Ölümcül Engerekler suikast timinin gözde suikastçısı bir gün
aniden timden ayrılır ve ücra bir köy kasabasında sürpriz bir nikah yapmaya
karar verir. Artık o bir suikastçi değil, gelindir. Eski ekibi, “The Bride”ı yalnız
bırakmayacak ve kilise bir katliama tanık olacaktır.
Öldü sanılarak bırakılan The Bride, sonrasında hastanede
uzun bir yaşama savaşı verecek, uyandığında ise kendisine ve çocuğuna (!)
bunları yapanlardan intikam almak için yola çıkacaktır. Ölüm listesini hazırlar
ve işe koyulur.
Vernita Green, O-ren İshi, Budd, Elle Driver ve Bill…
Bundan sonra bol şiddet ve bol kan, kesik kollar ve kesik
bacaklar izleyicinin önüne atılacaktır.
"Bende eksik olan merhamet, acıma duygusu ve bağışlayıcılık. Akıl değil." (The Bride)
Her ne kadar hikaye basit olsa da Tarantino’nun ustalığı “karakter”
oluşturmada ve bu karakterleri özel kılmakta yatıyor. Kill Bill serisinde de bu
özel karakterlere rastlıyoruz. Sadece “The Bride”in intikam arzusu değil, O-Ren
İshi, Hattori Hanzo, Gogo Yubari gibi karakterler ve özellikleri de Kill Bill’i
çok iyi tamamlıyorlar. Benim favorim Hattori Hanzo.
“Tanrı'ya 28 yıl önce bir daha yapmayacağıma yemin ettiğim şeyi yaptım. ''insanları öldüren bir şey'' yarattım ve bunda başarılı oldum. Bunu yaptım çünkü felsefi olarak amacını anlıyorum. Sana, kendini beğenmişlik yapmadan, bunun en iyi kılıcım olduğunu söyleyebilirim. Yolculuğunda Tanrı'yla karşılaşırsan bununla Tanrı'yı bile kesersin” (Hattori Hanzo)
Yine O-Ren İshi’li bölümlerde kullanılan Japon Manga sanatı
da Tarantino’nun ilk kez başvurduğu bir yöntem.

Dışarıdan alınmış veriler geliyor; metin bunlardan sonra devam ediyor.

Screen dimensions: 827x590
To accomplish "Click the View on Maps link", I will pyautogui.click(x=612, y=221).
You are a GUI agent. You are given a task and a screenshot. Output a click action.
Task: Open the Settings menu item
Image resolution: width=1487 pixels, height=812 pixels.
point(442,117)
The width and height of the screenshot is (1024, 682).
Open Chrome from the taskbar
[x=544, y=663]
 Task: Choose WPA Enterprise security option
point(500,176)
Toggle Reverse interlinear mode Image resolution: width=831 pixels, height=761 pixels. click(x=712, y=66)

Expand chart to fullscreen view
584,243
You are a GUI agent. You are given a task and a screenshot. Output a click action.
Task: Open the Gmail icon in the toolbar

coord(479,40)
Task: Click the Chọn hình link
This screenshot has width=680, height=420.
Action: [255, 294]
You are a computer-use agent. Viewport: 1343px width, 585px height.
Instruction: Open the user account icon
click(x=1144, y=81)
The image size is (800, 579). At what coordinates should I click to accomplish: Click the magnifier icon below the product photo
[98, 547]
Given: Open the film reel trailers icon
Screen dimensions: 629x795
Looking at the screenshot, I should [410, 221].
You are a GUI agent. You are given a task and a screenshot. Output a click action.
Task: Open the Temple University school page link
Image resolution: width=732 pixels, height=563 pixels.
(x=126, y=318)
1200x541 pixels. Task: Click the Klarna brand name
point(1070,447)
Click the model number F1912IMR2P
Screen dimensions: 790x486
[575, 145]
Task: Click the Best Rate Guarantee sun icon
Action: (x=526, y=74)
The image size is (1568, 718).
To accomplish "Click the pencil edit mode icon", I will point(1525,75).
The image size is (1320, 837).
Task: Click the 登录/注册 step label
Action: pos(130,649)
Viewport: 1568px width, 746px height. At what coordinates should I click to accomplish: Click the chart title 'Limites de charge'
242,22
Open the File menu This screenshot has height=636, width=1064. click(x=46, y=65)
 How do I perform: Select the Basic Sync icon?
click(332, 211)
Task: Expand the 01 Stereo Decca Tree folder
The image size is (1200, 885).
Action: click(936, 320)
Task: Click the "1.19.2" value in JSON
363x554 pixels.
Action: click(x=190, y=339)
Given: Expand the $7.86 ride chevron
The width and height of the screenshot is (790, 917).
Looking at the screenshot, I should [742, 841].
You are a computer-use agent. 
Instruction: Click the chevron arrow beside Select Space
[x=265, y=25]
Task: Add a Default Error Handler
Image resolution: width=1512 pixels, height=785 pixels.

Tarantino’nun ayak fetişizmi ve bunu gösterme arzusu yine
Kill Bill’de de ortaya çıkıyor. Diğer filmlerine nazaran ise Kill Bill Volume 1’de
daha az diyalog izliyoruz. Kill Bill’i özel yapan unsurlardan birisi de
müzikleri. Yıllar geçse de unutulmayacak ve Kill Bill ile özdeşlenecek
müzikleri filmin etkisini arttırmada çok başarılı.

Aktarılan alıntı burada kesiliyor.